A broken heart is a broken heart, right? Or is it? No doubt about it, some types of suffering impact our lives much more than other types. For example, the death of a pet is painful, though it probably wouldn’t impact and change our lives the way the death of a loved one might. However, I think we walk a thin line when we compare our grief to someone else’s.

It has been said that the worst grief possible is the loss of a child. However, does saying this to someone who has experienced the loss of a loved one who wasn’t their child, diminish that person’s grief? There is a quote I like from the TV show, “Scandal”. A character in the show loses his significant other. His friend has just lost her son. She keeps saying how you can’t compare the two, that losing a child is worse. He responds like this, “I keep hearing that. The loss of a child is greater. I resent that, never having lost a child. I resent having to feel like losing the love of my life….is less of a loss. I am now broken. I’m not me. I’m forever changed. I’m undone. A broken heart is a broken heart. To take a measure is cruelty.”

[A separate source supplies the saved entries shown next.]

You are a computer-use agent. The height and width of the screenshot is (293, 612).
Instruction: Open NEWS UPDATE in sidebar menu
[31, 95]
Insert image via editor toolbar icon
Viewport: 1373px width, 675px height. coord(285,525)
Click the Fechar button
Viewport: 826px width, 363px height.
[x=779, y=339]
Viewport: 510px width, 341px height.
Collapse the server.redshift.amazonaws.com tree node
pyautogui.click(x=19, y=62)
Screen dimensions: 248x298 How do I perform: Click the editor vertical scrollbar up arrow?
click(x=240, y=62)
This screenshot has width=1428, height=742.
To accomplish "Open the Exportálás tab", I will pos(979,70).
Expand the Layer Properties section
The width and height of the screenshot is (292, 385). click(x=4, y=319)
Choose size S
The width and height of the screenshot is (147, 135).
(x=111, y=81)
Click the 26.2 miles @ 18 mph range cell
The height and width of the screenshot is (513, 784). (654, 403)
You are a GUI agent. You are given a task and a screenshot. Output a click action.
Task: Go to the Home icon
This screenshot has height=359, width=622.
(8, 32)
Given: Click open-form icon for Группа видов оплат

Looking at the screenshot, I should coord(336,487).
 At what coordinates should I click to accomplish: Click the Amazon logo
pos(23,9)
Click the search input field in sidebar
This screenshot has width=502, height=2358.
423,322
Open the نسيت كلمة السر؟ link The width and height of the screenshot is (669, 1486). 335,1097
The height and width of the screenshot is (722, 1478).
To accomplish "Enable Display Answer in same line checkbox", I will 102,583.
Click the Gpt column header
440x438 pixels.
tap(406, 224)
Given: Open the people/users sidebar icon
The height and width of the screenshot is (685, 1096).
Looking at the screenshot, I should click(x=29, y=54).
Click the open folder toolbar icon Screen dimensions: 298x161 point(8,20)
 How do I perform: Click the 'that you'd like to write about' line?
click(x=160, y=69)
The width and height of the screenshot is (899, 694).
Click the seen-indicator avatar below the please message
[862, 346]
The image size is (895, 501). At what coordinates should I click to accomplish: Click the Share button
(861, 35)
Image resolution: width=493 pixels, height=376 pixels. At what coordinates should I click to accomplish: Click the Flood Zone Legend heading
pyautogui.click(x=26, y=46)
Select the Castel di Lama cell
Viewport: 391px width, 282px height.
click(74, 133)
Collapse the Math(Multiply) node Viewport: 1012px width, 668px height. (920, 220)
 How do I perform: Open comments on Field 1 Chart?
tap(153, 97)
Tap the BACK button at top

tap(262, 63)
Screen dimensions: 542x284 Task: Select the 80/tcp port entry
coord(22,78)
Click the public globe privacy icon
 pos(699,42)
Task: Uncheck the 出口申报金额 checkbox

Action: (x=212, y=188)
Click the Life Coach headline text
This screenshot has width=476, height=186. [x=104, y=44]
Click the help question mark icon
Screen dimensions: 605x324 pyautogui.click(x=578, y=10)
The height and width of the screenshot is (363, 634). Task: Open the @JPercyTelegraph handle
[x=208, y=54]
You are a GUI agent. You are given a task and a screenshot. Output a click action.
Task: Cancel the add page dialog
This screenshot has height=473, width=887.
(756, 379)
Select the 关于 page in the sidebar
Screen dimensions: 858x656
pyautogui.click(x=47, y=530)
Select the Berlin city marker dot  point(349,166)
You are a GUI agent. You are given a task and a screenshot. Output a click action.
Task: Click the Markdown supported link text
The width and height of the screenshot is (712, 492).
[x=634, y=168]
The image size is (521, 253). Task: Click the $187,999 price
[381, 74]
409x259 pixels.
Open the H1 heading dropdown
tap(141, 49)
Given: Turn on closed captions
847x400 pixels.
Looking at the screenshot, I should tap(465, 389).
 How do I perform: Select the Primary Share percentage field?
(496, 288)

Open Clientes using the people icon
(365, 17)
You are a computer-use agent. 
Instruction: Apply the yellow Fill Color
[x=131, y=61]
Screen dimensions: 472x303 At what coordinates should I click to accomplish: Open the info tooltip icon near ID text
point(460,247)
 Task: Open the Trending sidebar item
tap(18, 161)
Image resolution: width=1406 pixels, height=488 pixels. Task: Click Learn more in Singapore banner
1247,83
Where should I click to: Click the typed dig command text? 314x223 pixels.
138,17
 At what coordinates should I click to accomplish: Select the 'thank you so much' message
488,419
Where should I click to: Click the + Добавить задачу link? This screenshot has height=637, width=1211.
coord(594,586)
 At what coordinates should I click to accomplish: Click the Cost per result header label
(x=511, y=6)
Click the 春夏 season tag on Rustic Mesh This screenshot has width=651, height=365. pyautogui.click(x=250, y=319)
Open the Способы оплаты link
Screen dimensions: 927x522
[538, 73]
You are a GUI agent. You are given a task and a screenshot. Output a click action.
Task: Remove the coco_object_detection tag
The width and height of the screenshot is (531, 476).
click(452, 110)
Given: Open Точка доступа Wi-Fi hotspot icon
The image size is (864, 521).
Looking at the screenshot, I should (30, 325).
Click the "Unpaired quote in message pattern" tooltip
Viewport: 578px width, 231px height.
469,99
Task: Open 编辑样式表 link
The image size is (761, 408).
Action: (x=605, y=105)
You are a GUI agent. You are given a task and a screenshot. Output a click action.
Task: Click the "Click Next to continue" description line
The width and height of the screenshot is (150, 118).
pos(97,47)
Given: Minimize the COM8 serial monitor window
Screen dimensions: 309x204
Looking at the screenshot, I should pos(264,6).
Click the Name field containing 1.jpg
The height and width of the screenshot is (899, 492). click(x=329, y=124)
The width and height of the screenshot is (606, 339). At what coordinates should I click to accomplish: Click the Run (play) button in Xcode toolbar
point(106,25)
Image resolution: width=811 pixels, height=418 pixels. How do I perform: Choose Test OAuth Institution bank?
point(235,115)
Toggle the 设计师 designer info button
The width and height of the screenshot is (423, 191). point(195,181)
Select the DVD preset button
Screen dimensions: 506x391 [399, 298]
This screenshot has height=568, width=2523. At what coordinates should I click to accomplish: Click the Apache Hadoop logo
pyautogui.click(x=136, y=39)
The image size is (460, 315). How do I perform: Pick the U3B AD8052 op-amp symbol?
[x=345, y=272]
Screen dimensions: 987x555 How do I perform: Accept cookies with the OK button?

Many times I have felt like maybe I shouldn’t have grieved as deeply as I did. I would ask myself why is this so hard for me….he’s just my brother, it’s not like I lost my child or spouse. Maybe this is why I feel so strongly about sibling grief, because they are often called the forgotten mourners. Many times the main focus is on the parents of the child lost. I would sometimes have people come up to me and just ask me how my parents were doing, without asking how I was doing. So now, whenever I hear of someone who has experienced the death of their sibling, I try to make sure they know that their grief is significant and acknowledged. I don’t want them to feel forgotten or that their loss is somehow less.

I read somewhere that the worst thing you can say to someone who is grieving is anything that starts with the words, ‘at least’. At least your baby wasn’t older, it would be harder if you had gotten to know them more. At least they died quickly. At least you didn’t miscarry when you were further along in your pregnancy. I really think people are trying to lessen someone’s pain by saying “at least” but all they are doing is making that person feel like they shouldn’t be feeling as much pain as they are. Nothing good comes out of comparisons.

So the next time someone tells me about a trial they are experiencing, I’m going to try to just listen and acknowledge their heartache, without comparing it to my own or someone else’s pain. I don’t think God sits up in heaven and compares what each of His children have been through, but He cares about all of our problems and losses, big or small.